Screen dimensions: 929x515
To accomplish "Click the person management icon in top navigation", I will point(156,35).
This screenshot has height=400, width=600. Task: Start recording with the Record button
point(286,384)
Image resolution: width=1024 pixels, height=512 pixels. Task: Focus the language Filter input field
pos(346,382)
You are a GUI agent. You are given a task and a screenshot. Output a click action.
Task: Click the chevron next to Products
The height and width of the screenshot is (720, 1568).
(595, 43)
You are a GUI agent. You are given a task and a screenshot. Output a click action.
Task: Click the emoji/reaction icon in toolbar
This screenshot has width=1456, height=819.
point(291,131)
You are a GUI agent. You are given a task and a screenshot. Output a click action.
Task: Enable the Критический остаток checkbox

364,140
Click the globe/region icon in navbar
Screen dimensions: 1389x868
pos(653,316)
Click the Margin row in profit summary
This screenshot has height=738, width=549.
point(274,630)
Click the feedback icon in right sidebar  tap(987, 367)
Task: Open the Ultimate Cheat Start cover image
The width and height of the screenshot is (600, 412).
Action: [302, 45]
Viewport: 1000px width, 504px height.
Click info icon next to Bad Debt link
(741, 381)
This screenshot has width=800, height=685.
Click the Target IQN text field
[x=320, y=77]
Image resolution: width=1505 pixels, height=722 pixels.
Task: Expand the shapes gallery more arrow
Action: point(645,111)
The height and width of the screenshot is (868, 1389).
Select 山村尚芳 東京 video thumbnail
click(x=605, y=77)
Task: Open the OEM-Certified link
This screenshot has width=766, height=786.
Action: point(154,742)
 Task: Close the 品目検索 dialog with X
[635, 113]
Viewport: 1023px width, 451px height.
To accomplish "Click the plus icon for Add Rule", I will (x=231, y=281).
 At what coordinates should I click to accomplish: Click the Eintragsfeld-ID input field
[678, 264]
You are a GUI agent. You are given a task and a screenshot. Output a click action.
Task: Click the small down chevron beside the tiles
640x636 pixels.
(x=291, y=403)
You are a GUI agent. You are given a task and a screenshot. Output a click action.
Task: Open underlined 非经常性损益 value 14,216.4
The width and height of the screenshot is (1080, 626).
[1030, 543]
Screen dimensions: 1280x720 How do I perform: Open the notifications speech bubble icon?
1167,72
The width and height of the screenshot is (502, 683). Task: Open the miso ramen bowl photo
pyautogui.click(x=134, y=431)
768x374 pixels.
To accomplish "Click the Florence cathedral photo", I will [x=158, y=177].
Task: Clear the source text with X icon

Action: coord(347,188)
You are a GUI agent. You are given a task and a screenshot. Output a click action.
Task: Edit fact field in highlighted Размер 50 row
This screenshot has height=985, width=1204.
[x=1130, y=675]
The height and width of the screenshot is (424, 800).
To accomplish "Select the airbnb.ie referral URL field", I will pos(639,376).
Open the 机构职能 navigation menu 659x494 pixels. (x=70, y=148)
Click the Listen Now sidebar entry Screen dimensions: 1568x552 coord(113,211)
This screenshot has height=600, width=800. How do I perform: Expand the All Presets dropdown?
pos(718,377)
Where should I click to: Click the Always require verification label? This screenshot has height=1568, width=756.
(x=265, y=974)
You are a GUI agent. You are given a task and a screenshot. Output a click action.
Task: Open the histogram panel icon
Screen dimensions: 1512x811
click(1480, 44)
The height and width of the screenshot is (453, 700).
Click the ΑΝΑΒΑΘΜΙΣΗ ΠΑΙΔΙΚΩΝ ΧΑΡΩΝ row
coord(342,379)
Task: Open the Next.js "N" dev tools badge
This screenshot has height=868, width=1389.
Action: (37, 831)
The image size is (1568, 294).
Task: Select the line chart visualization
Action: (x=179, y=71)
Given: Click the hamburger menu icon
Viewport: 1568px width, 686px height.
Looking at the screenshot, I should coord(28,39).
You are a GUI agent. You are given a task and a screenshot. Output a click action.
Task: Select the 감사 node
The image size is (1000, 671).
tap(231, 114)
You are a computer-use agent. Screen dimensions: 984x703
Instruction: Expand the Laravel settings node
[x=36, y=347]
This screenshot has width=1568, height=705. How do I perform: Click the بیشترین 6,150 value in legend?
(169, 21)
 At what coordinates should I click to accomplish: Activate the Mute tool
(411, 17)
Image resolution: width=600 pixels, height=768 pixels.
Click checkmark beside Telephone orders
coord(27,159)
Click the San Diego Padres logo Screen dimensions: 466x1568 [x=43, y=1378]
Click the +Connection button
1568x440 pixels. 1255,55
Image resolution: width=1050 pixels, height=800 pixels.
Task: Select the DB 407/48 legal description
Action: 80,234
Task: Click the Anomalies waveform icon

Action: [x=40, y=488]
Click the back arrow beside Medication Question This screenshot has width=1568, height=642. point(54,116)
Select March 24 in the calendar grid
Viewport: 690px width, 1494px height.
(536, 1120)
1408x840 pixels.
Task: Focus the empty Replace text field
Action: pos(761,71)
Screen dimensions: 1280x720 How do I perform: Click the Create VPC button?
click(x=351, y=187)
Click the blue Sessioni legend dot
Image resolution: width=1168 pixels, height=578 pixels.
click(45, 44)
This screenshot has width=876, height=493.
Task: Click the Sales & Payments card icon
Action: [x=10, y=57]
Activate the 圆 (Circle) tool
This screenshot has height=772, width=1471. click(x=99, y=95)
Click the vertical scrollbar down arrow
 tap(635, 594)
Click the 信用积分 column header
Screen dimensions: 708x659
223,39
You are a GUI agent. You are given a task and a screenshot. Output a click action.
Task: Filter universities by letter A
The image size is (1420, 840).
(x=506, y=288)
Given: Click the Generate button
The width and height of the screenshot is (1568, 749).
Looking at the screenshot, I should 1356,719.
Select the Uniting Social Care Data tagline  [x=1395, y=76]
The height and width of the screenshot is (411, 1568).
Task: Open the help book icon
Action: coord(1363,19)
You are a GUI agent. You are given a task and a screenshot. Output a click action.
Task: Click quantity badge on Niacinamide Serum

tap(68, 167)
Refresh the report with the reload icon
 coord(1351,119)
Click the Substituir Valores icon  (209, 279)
== == ==
(Required work)
Retype every line of the data, keeping each one exactly as it is.

(Response)
Screen dimensions: 929x515
To accomplish "Click the person management icon in top navigation", I will point(156,35).
This screenshot has height=400, width=600. Task: Start recording with the Record button
point(286,384)
Image resolution: width=1024 pixels, height=512 pixels. Task: Focus the language Filter input field
pos(346,382)
You are a GUI agent. You are given a task and a screenshot. Output a click action.
Task: Click the chevron next to Products
The height and width of the screenshot is (720, 1568).
(595, 43)
You are a GUI agent. You are given a task and a screenshot. Output a click action.
Task: Click the emoji/reaction icon in toolbar
This screenshot has width=1456, height=819.
point(291,131)
You are a GUI agent. You are given a task and a screenshot. Output a click action.
Task: Enable the Критический остаток checkbox

364,140
Click the globe/region icon in navbar
Screen dimensions: 1389x868
pos(653,316)
Click the Margin row in profit summary
This screenshot has height=738, width=549.
point(274,630)
Click the feedback icon in right sidebar  tap(987, 367)
Task: Open the Ultimate Cheat Start cover image
The width and height of the screenshot is (600, 412).
Action: [302, 45]
Viewport: 1000px width, 504px height.
Click info icon next to Bad Debt link
(741, 381)
This screenshot has width=800, height=685.
Click the Target IQN text field
[x=320, y=77]
Image resolution: width=1505 pixels, height=722 pixels.
Task: Expand the shapes gallery more arrow
Action: point(645,111)
The height and width of the screenshot is (868, 1389).
Select 山村尚芳 東京 video thumbnail
click(x=605, y=77)
Task: Open the OEM-Certified link
This screenshot has width=766, height=786.
Action: point(154,742)
 Task: Close the 品目検索 dialog with X
[635, 113]
Viewport: 1023px width, 451px height.
To accomplish "Click the plus icon for Add Rule", I will (x=231, y=281).
 At what coordinates should I click to accomplish: Click the Eintragsfeld-ID input field
[678, 264]
You are a GUI agent. You are given a task and a screenshot. Output a click action.
Task: Click the small down chevron beside the tiles
640x636 pixels.
(x=291, y=403)
You are a GUI agent. You are given a task and a screenshot. Output a click action.
Task: Open underlined 非经常性损益 value 14,216.4
The width and height of the screenshot is (1080, 626).
[1030, 543]
Screen dimensions: 1280x720 How do I perform: Open the notifications speech bubble icon?
1167,72
The width and height of the screenshot is (502, 683). Task: Open the miso ramen bowl photo
pyautogui.click(x=134, y=431)
768x374 pixels.
To accomplish "Click the Florence cathedral photo", I will [x=158, y=177].
Task: Clear the source text with X icon

Action: coord(347,188)
You are a GUI agent. You are given a task and a screenshot. Output a click action.
Task: Edit fact field in highlighted Размер 50 row
This screenshot has height=985, width=1204.
[x=1130, y=675]
The height and width of the screenshot is (424, 800).
To accomplish "Select the airbnb.ie referral URL field", I will pos(639,376).
Open the 机构职能 navigation menu 659x494 pixels. (x=70, y=148)
Click the Listen Now sidebar entry Screen dimensions: 1568x552 coord(113,211)
This screenshot has height=600, width=800. How do I perform: Expand the All Presets dropdown?
pos(718,377)
Where should I click to: Click the Always require verification label? This screenshot has height=1568, width=756.
(x=265, y=974)
You are a GUI agent. You are given a task and a screenshot. Output a click action.
Task: Open the histogram panel icon
Screen dimensions: 1512x811
click(1480, 44)
The height and width of the screenshot is (453, 700).
Click the ΑΝΑΒΑΘΜΙΣΗ ΠΑΙΔΙΚΩΝ ΧΑΡΩΝ row
coord(342,379)
Task: Open the Next.js "N" dev tools badge
This screenshot has height=868, width=1389.
Action: (37, 831)
The image size is (1568, 294).
Task: Select the line chart visualization
Action: (x=179, y=71)
Given: Click the hamburger menu icon
Viewport: 1568px width, 686px height.
Looking at the screenshot, I should coord(28,39).
You are a GUI agent. You are given a task and a screenshot. Output a click action.
Task: Select the 감사 node
The image size is (1000, 671).
tap(231, 114)
You are a computer-use agent. Screen dimensions: 984x703
Instruction: Expand the Laravel settings node
[x=36, y=347]
This screenshot has width=1568, height=705. How do I perform: Click the بیشترین 6,150 value in legend?
(169, 21)
 At what coordinates should I click to accomplish: Activate the Mute tool
(411, 17)
Image resolution: width=600 pixels, height=768 pixels.
Click checkmark beside Telephone orders
coord(27,159)
Click the San Diego Padres logo Screen dimensions: 466x1568 [x=43, y=1378]
Click the +Connection button
1568x440 pixels. 1255,55
Image resolution: width=1050 pixels, height=800 pixels.
Task: Select the DB 407/48 legal description
Action: 80,234
Task: Click the Anomalies waveform icon

Action: [x=40, y=488]
Click the back arrow beside Medication Question This screenshot has width=1568, height=642. point(54,116)
Select March 24 in the calendar grid
Viewport: 690px width, 1494px height.
(536, 1120)
1408x840 pixels.
Task: Focus the empty Replace text field
Action: pos(761,71)
Screen dimensions: 1280x720 How do I perform: Click the Create VPC button?
click(x=351, y=187)
Click the blue Sessioni legend dot
Image resolution: width=1168 pixels, height=578 pixels.
click(45, 44)
This screenshot has width=876, height=493.
Task: Click the Sales & Payments card icon
Action: [x=10, y=57]
Activate the 圆 (Circle) tool
This screenshot has height=772, width=1471. click(x=99, y=95)
Click the vertical scrollbar down arrow
 tap(635, 594)
Click the 信用积分 column header
Screen dimensions: 708x659
223,39
You are a GUI agent. You are given a task and a screenshot. Output a click action.
Task: Filter universities by letter A
The image size is (1420, 840).
(x=506, y=288)
Given: Click the Generate button
The width and height of the screenshot is (1568, 749).
Looking at the screenshot, I should 1356,719.
Select the Uniting Social Care Data tagline  [x=1395, y=76]
The height and width of the screenshot is (411, 1568).
Task: Open the help book icon
Action: coord(1363,19)
You are a GUI agent. You are given a task and a screenshot. Output a click action.
Task: Click quantity badge on Niacinamide Serum

tap(68, 167)
Refresh the report with the reload icon
 coord(1351,119)
Click the Substituir Valores icon  (209, 279)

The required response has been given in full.